While it is "necessary and desirable" for companies to adopt compliance efforts, Coons and Klobuchar said, "over-compliance, however, can have a negative effect on product development, export promotion and workforce expansion."
On the House side, Rep. Jim Sensen­brenner (R-Wis.) said at a hearing in June that "there is no question in my mind that we have to bring this law up to date." When a top Criminal Division supervisor said the department is more than willing to work with Congress on possible changes, Sensenbrenner replied: "Well, the invitation is there, and we are going to be drafting a bill. So, see you later."
But there still has been no bill. Sensenbrenner, an aide said, has no timetable for introducing that legislation as he awaits the FCPA guidance. A spokesman for Coons said he is "waiting until that guidance is issued before deciding whether legislative action is necessary."

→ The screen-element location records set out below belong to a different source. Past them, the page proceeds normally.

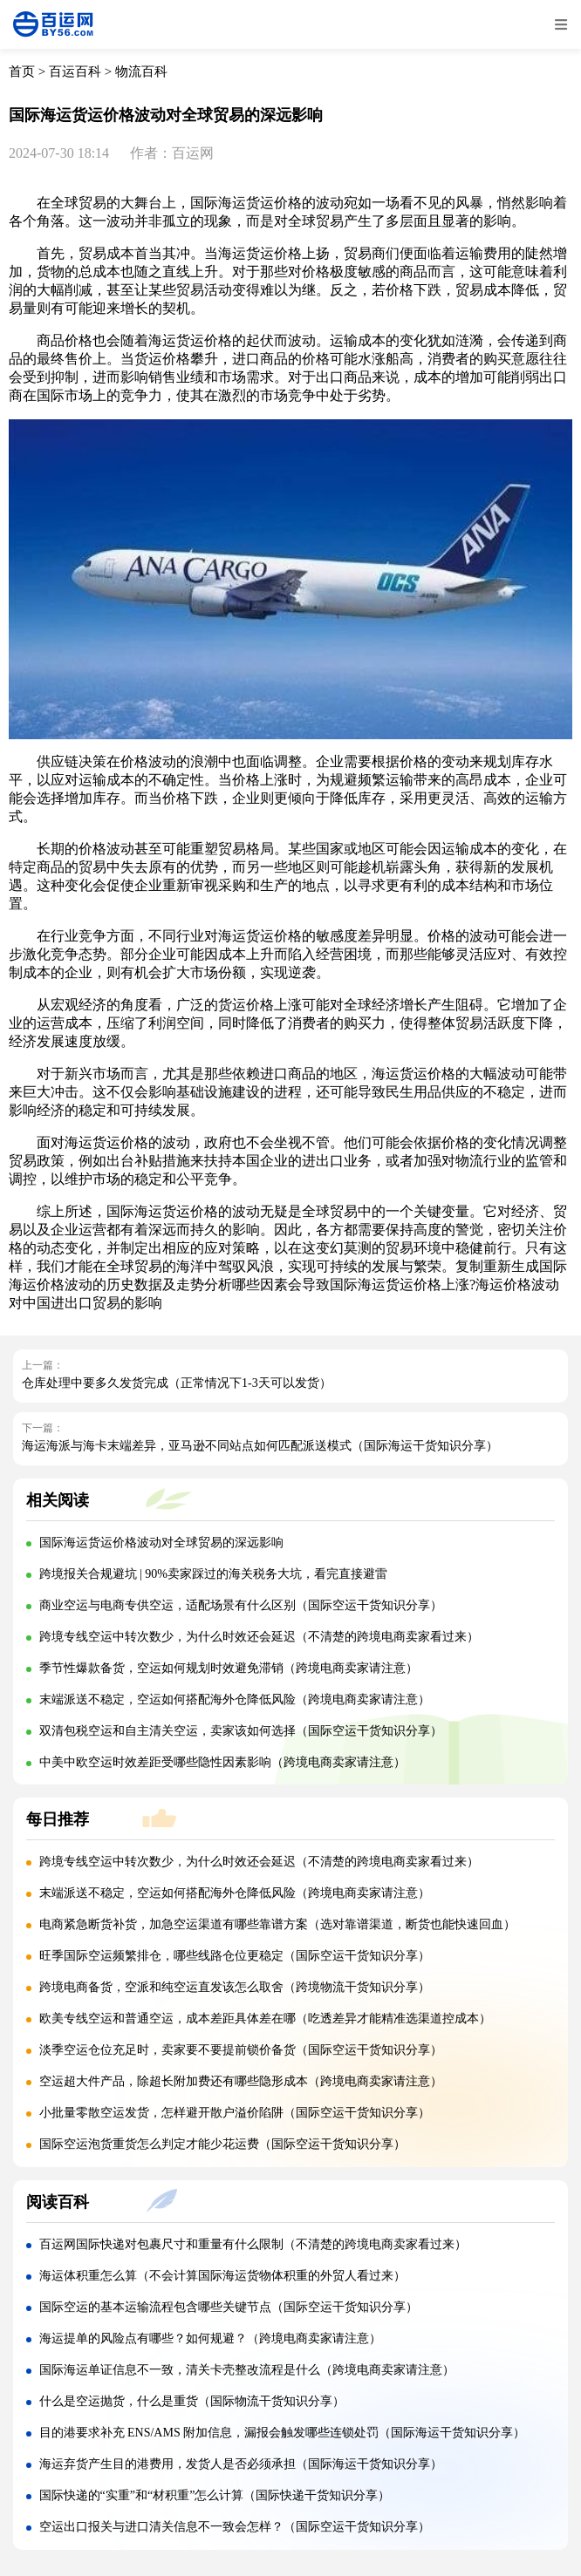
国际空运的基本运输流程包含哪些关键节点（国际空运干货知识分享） (228, 2307)
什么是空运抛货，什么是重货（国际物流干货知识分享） (192, 2401)
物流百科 (141, 71)
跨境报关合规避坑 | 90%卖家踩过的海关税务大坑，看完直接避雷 (213, 1573)
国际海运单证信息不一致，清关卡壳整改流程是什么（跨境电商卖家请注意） (247, 2369)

Two House bills to amend the FCPA have been referred to subcommittees. Rep. Peter Welch (D-Vt.) introduced a bill in December to prevent any person who violated the FCPA from ever getting another federal contract or grant. And a bill Rep. Ed Perlmutter (D-Colo.) sponsored in November would give American companies the right to recover damages when they lose business because a foreign company violates anti-bribery provisions.
"There’s a lot of skullduggery and bribery and chicanery going on to the disadvantage of U.S. businesses," Perlmutter said. The ultimate goal, he continued, is that "American companies are able to export goods and employ American workers based on a level playing field."